(原文)
▽

在1973年的C 6/72 Continental Can案中,CJEU认为TFEU第102条可以使用在剥削性或妨碍性滥用上,且第102条所列的滥用行为并不穷尽(Whish,2015)。虽然,这是一个年代久远的案件,但是直至现在还具有重要指引作用。虽然,企业可以在实践中利用多种非价格手段来排除竞争,但在第102条适用下的相关案例却少的可怜。[2]一般而言,横向或纵向封锁(horizontal and vertical foreclosure)可以使得企业在上游或下游市场取得市场支配地位而限制竞争。妨碍性滥用可以通过低价倾销等方式实现横向封锁,但许多如拒绝供应(refusal to supply)等非价格因素行为一般都发生在下游市场。而交易和供应并不是企业对其竞争者必要义务,但如果该拒绝行为对竞争将产生巨大损害时,就需要由竞争法进行调整。另外,当前欧盟对于“关键设施原则”的适用十分谨慎,原因是对于企业而言如果被强制去向其竞争者提供关键设施,可能会对自身合法利益产生不利。所以,在适用该原则时必须对“关键”和“不可或缺(indispensable)”等原则或立法上的用词进行阐释,而该原则中的“关键设施”也不应该包括公共设施。
从过往的实践来看,企业拒绝提供的关键设施一般都是有型的基础设施或者受知识产权保护的财产物资,但在方兴未艾的多边商业模式(特别是在线平台)中,个人数据是否可以成为一种关键设施而同样适用该原则。这个问题将是本课题分析的核心之一。许多官方报告都将数据视为当前经济环境下的一种竞争优势。[3]如上述,算法(algorithm)是当前在线平台商业模式的核心,其利用搜集用户数据从而达到改善平台服务质量的目的。但对于广告商而言,搜集用户数据是为了更加准确地定向投放广告)因此,用户数和点击率的增加将同时提升服务商的收入。根据Graef的观点,此种营利模式可以被视为商业使用数据与经济规模大小的一种连结。而数字化商业的核心市场竞争力就在于其服务的质量与其所拥有的用户数据的规模。但数据更新的速度较快,故企业需要不断地对数据进行搜集和整理。因此,一个企业在某一种类数据的潜在市场中的竞争地位,是由其利用数据而获得的利润所决定的。[4]
在过去几年中,法国与比利时的竞争监管机构已在处理的案件中,关注到竞争企业在复制或利用(reproduce)由占据市场支配地位企业的数据。虽然,这两个案件都可能与在线平台没有直接的联系,但是都指向了在垄断背景下的数据交叉使用(cross-use)问题,且将数据视为一种商业资源对其的复制或利用将导致财政或暂时的竞争优势。[5]从整体上看,虽然欧盟层面上还没有对数据在竞争中的重要性进行阐释,但从各成员国竞争监管机构近年来的实践看,数据作为关键设施的可能性在不断增强,但在做此认定之前必须对该数据或数据集的具体情况与特征进行清楚地认定,同时要与欧盟本身立法上对于数据库的保护(即为sui generis)和商业秘密区分开来。[6]
3. 欧盟竞争规范在数据可携带权中的适用
如上述,GDPR第20条的制订立场是站在数字环境中的消费者,但消费者的权利亦将受到其他法律和该条约本身相关还规定的限制与束缚。而该条款适用所波及的范围不仅是占有市场支配地位的大型互联网企业,还包括了所有初创与中小型企业,可携带权不可避免地将给这些企业带来成本增加的负担。事实上,如Vanberg(2017)所言,在2015年谷歌已经推出了可执行用户数据包下载和转移的“谷歌外卖(Google takeout)服务”,但是该流程耗时且复杂,用户使用率一直不高。

△

(数据摘录)
▽

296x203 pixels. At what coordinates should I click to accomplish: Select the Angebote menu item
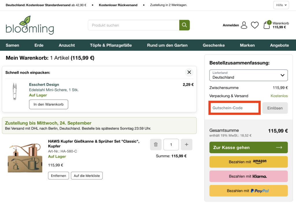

△

(任务)
1 > 在关于欧盟竞争法与数据的原文中,谷歌于2015年推出、可执行用户数据包下载和转移的服务叫什么名称?
2 > 请接着原文最后一句往下写,延续这篇讨论欧盟竞争法与数据可携带权的原文。

(参考答案)
1 > 谷歌外卖(Google takeout)服务。

2 >
消费者可以在不同平台中自由转移个人数据,是一个健康市场的标志。而不提高数据转移的成本和不设置数据转移的障碍,也是竞争法所要求的。一般而言,可以将数据可携带权分成两个实现层面:一是控制者与用户之间的转移(controller to user);二是控制者到控制者的转移(controller to controller)。Vanberg(2017)认为后者要比前者更为重要,特别是在线上平台市场中,一般用户都缺乏数据转移的技术能力,且对此亦不大关注,但在控制者与控制者之间的数据自由转移却有较大技术与法律意义。所以,大部分对数据可携带权的实践探讨都集中在了第二个层面上。而由于技术壁垒与不同的技术标准,这种控制者之间的数据转移在现实中很难顺利实现,所以才有了竞争法可讨论的切入点。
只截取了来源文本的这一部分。